**Work required:** An exact transcription is needed, starting with the line that contains "926x654 pixels." and ending with the last line of the records.

**The input:**

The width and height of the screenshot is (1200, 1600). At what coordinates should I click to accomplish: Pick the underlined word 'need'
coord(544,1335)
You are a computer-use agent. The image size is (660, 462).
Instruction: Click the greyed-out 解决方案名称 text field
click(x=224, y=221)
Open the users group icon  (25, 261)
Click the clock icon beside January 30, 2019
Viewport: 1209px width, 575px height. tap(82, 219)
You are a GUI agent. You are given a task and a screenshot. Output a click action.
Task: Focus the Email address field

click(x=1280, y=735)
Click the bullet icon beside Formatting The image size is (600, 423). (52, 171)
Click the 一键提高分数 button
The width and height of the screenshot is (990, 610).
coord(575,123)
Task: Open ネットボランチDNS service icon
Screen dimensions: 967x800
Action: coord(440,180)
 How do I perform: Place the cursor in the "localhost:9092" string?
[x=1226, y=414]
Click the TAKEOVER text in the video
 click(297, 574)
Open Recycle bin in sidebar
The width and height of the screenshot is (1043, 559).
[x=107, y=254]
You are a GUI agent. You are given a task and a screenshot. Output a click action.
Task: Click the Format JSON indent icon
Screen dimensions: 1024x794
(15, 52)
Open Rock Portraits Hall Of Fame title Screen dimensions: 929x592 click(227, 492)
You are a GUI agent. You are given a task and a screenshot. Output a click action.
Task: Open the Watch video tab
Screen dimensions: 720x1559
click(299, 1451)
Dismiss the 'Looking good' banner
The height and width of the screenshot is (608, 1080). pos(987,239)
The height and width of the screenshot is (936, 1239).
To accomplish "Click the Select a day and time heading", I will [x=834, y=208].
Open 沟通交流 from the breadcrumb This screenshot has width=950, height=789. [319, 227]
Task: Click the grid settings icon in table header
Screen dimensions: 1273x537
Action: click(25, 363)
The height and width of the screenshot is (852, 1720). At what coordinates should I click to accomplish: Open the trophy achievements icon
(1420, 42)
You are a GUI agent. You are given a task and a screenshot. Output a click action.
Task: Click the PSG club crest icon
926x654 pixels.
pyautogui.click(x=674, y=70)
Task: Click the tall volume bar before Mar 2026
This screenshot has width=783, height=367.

**Written solution:**
926x654 pixels.
pyautogui.click(x=674, y=70)
Task: Click the tall volume bar before Mar 2026
This screenshot has width=783, height=367.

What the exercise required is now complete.